(Document excerpt begins)

ArtNet | Basquiat Poised to Become Most Expensive Western Work Auctioned in Asia

By Naomi Rea,

As auction houses prepare to enter another season with most of the world in lockdown, they are seeking ways to make sure their sales still feel like events. To that end, Christie’s is holding a single-lot sale in Hong Kong dedicated to a pricey painting by Jean-Michel Basquiat on March 23. 

The painting, titled Warrior, is from 1982, Basquiat’s most coveted year, and is estimated to fetch between HK$240 million and HK$320 million ($31 million to $41 million). Christie’s co-head of postwar and contemporary art, Cristian Albu, tells Artnet News that the work, which carries a third-party guarantee, is expected to become the most expensive by a Western artist ever to be sold in Asia. 

The Asian market’s appetite for Western art has been steadily increasing in recent years, and Albu says the auction house was particularly encouraged by last year’s results, which saw a wide net of Asian buyers bidding on work spanning the 20th century, as well as a new world record set for George Condo in Hong Kong in July.

The live auction will be digitally streamed from salesrooms in Hong Kong, London, and New York, a continuation of the global strategy Christie’s began experimenting with in July 2020 with its four-location relay sale, “ONE.”

It certainly doesn’t hurt matters that Hong Kong’s market seems to be recovering from the impact of the pandemic more quickly than Europe and the US. At Christie’s December 2 sale in Hong Kong and New York, some 17 records were broken for modern and contemporary artists from around the world, including Dana Schutz and Amoako Boafo; it marked the house’s best result in Asia yet.

(Document excerpt ends)

Study questions:
#1 Summarize the article about the Basquiat auction in two sentences.
#2 According to the Basquiat auction article, what was the name of Christie's four-location relay sale in July 2020?

(Source material begins)

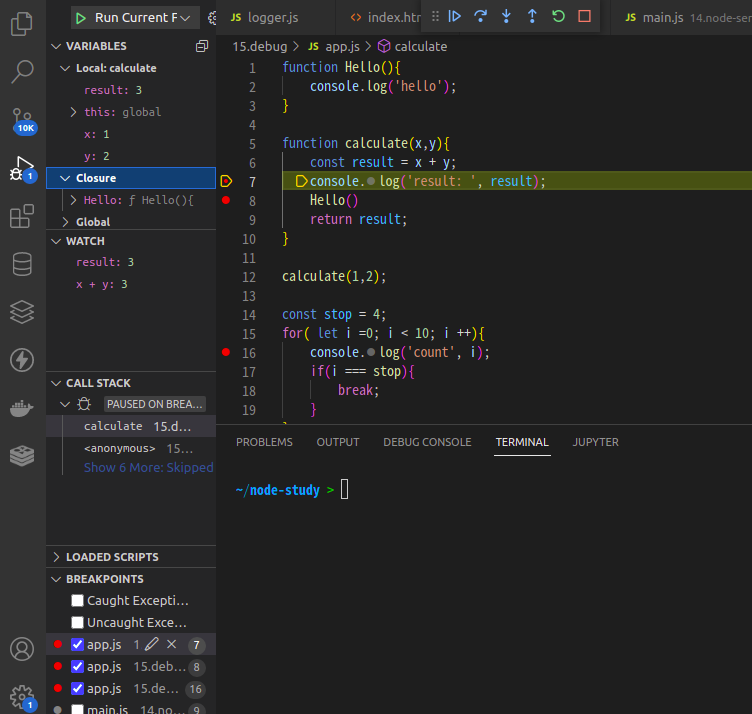Open the Docker view in the activity bar
This screenshot has width=752, height=714.
pyautogui.click(x=22, y=409)
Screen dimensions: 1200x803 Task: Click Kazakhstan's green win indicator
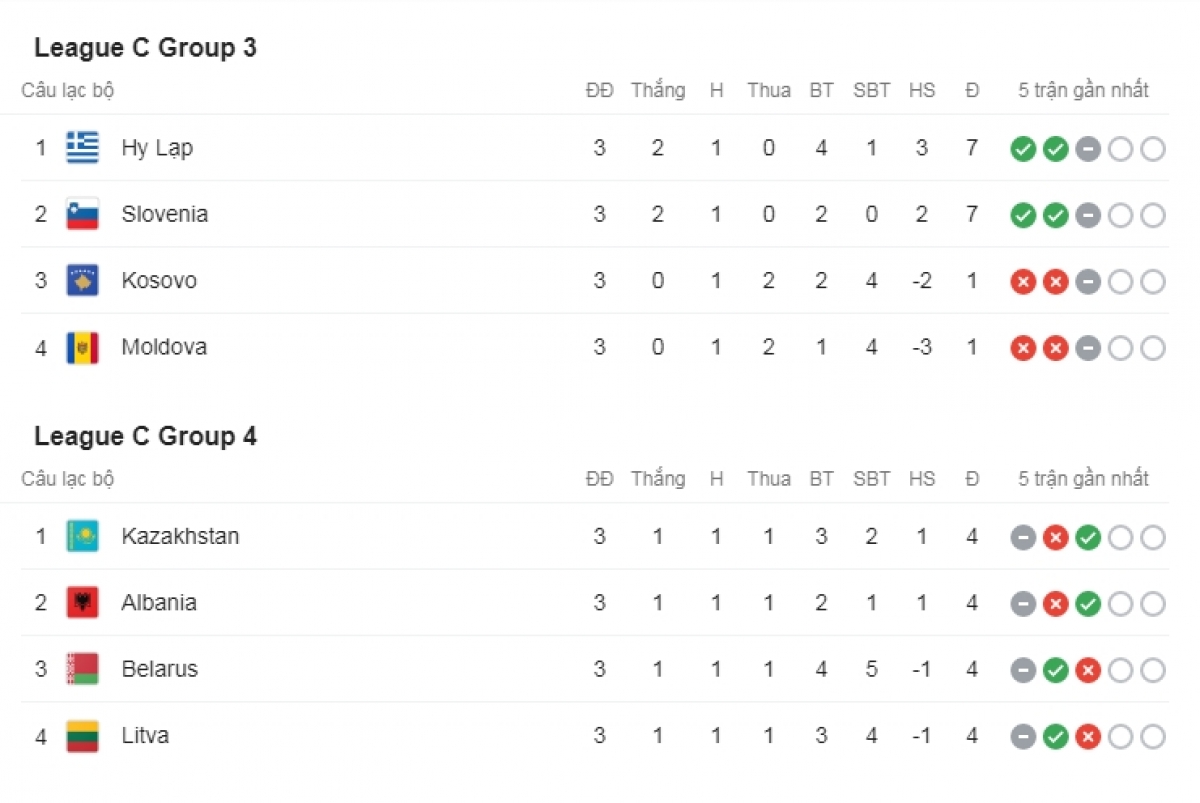point(1088,538)
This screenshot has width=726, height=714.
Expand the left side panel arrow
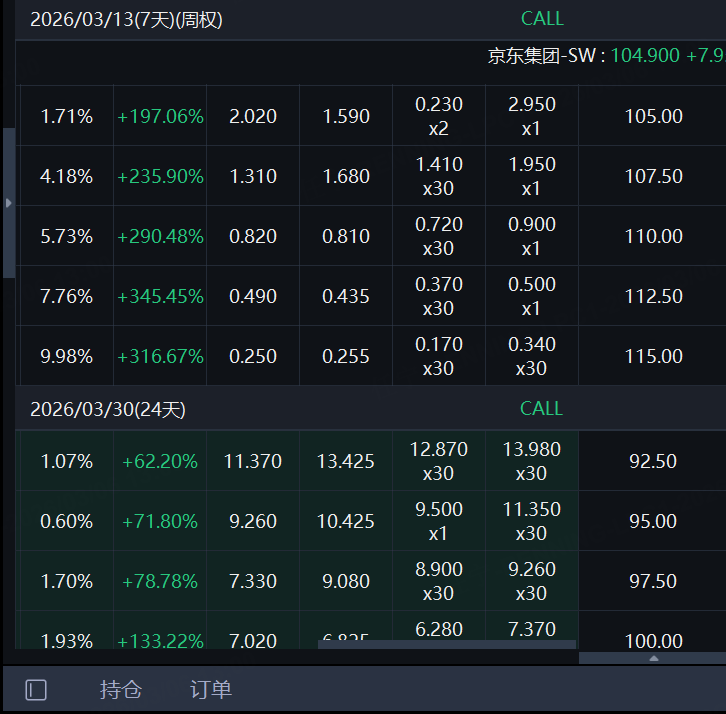click(x=9, y=203)
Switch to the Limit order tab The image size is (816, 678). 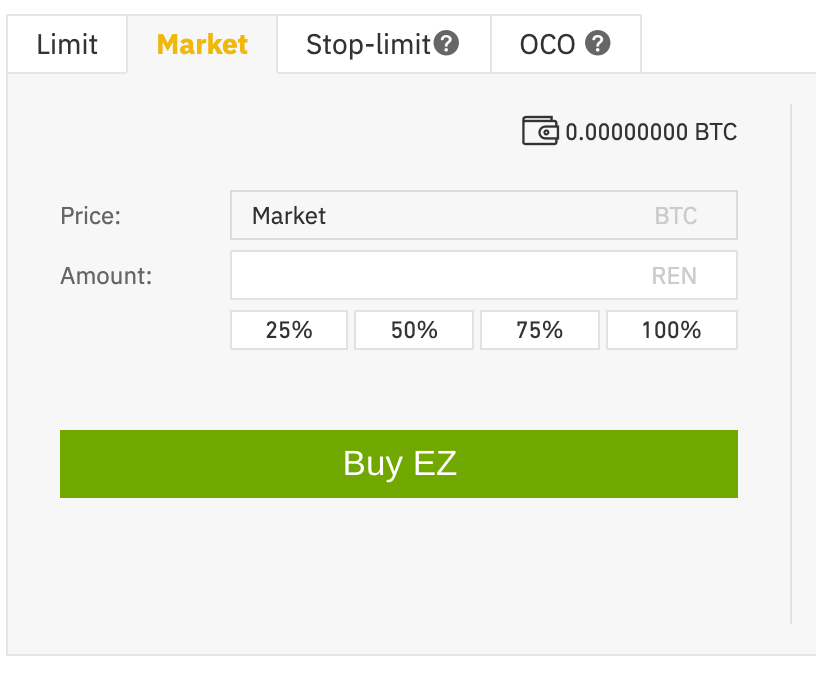[x=67, y=44]
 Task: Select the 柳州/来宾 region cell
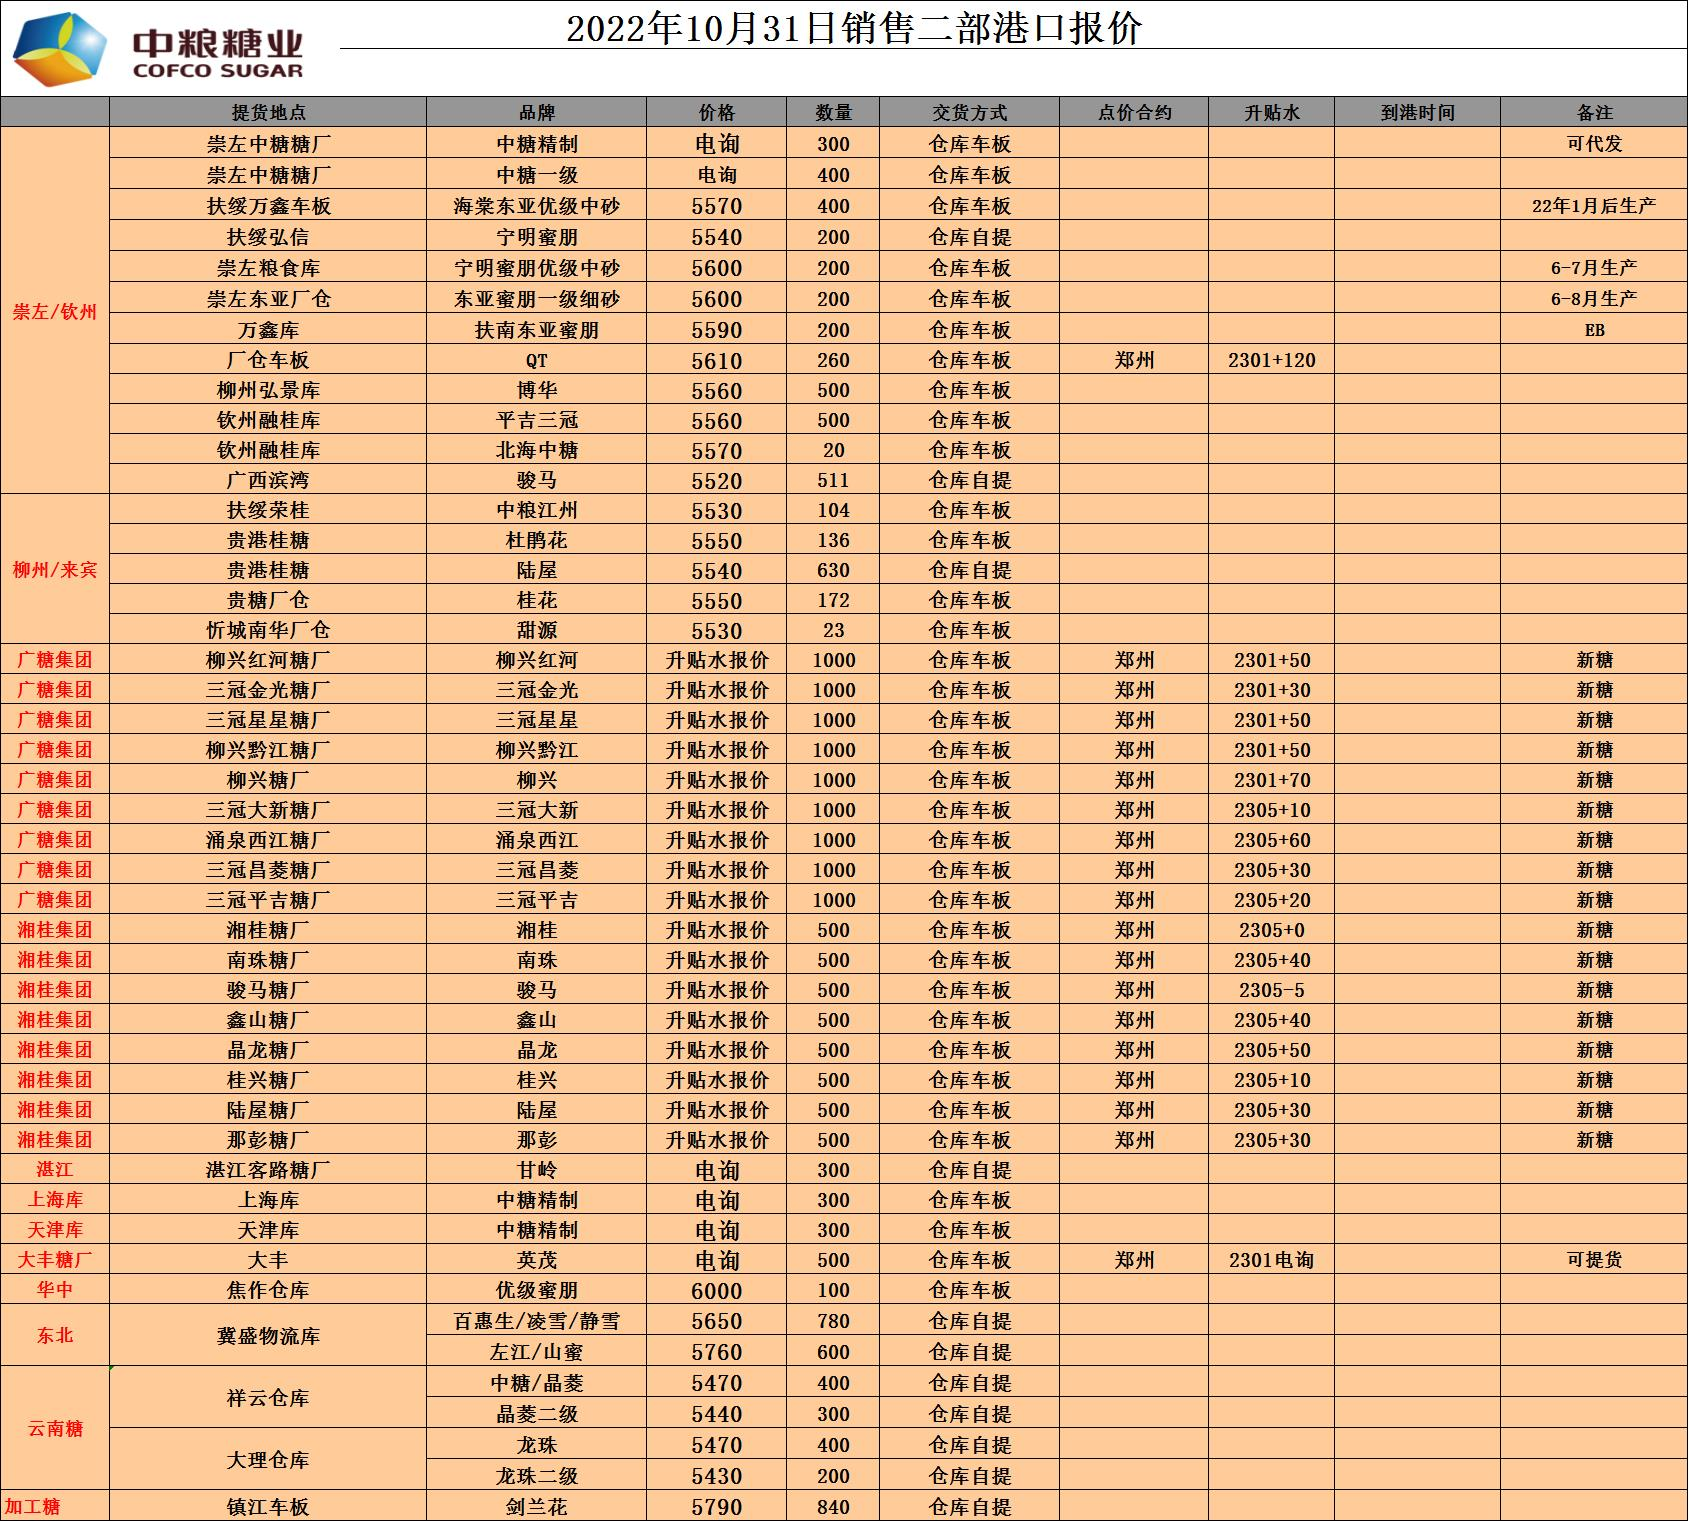(x=55, y=570)
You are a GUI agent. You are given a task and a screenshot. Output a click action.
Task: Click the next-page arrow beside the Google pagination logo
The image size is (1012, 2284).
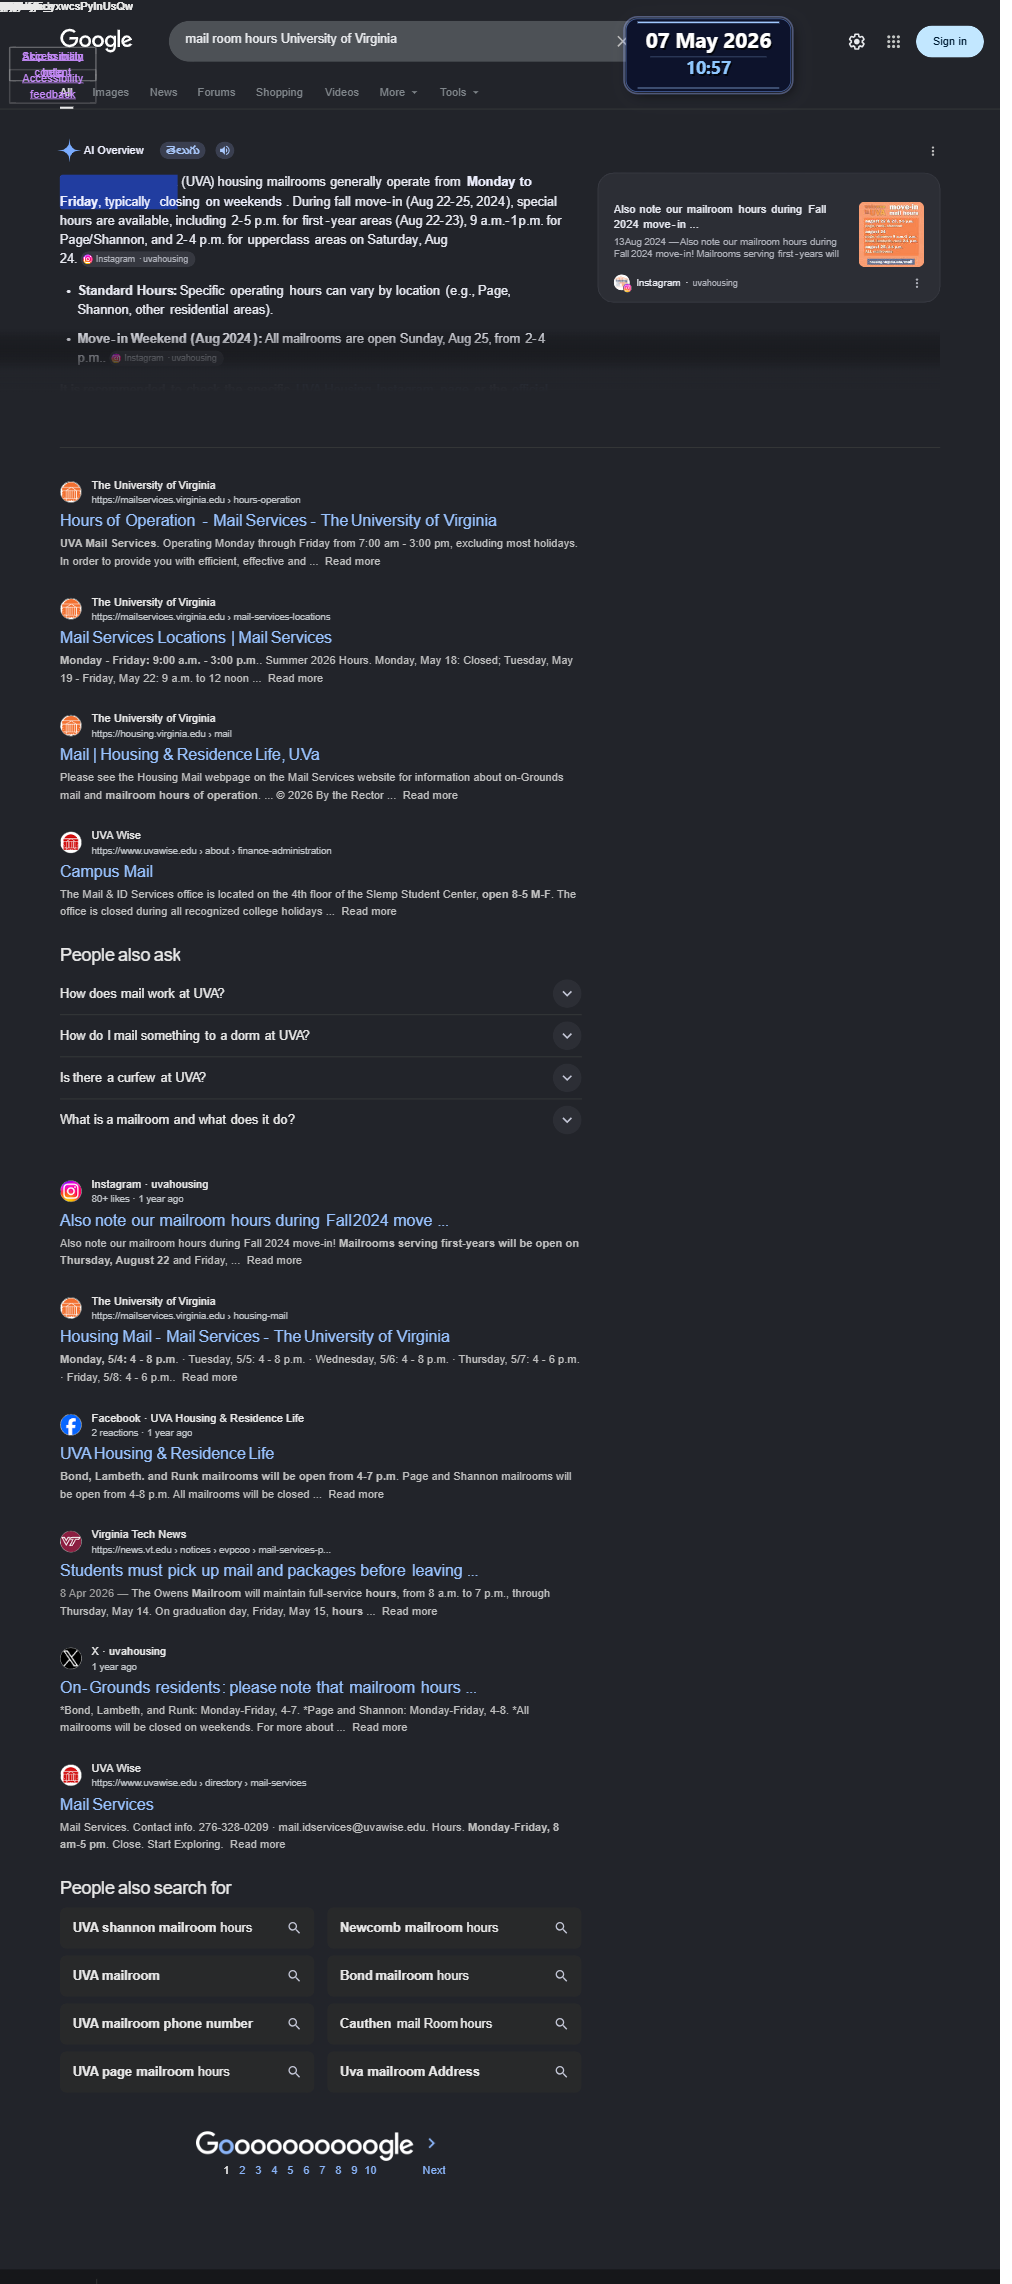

(Source material ends)

Solutions in order:
#1 Christie's is holding a single-lot sale in Hong Kong on March 23 for Jean-Michel Basquiat's 1982 painting Warrior, which is estimated at HK$240 million to HK$320 million ($31 million to $41 million) and is expected to become the most expensive work by a Western artist ever sold in Asia. The live auction will be streamed from salesrooms in Hong Kong, London, and New York, as the Asian market's appetite for Western art grows and Hong Kong's market recovers from the pandemic faster than Europe and the US.

#2 "ONE."